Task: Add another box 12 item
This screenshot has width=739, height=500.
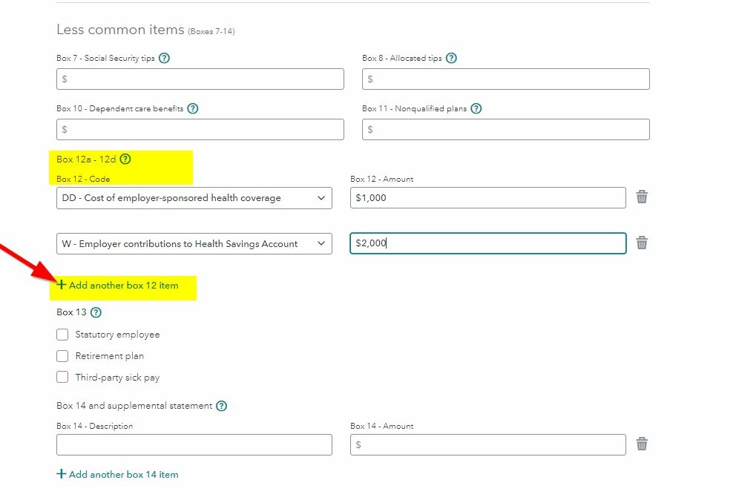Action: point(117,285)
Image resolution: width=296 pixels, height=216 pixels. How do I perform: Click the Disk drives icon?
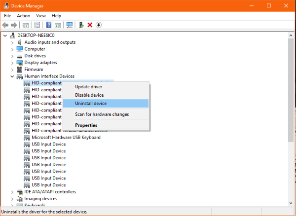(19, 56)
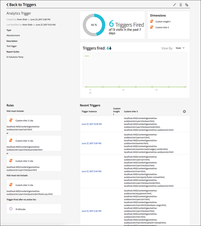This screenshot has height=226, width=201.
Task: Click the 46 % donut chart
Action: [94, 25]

--

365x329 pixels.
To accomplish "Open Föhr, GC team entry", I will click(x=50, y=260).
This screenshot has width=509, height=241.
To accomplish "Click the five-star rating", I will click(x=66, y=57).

WHAT IS NEEDED = Return all lines from the data above with "will" in them.

WORKED SOLUTION =
To accomplish "Open Föhr, GC team entry", I will click(x=50, y=260).
To accomplish "Click the five-star rating", I will click(x=66, y=57).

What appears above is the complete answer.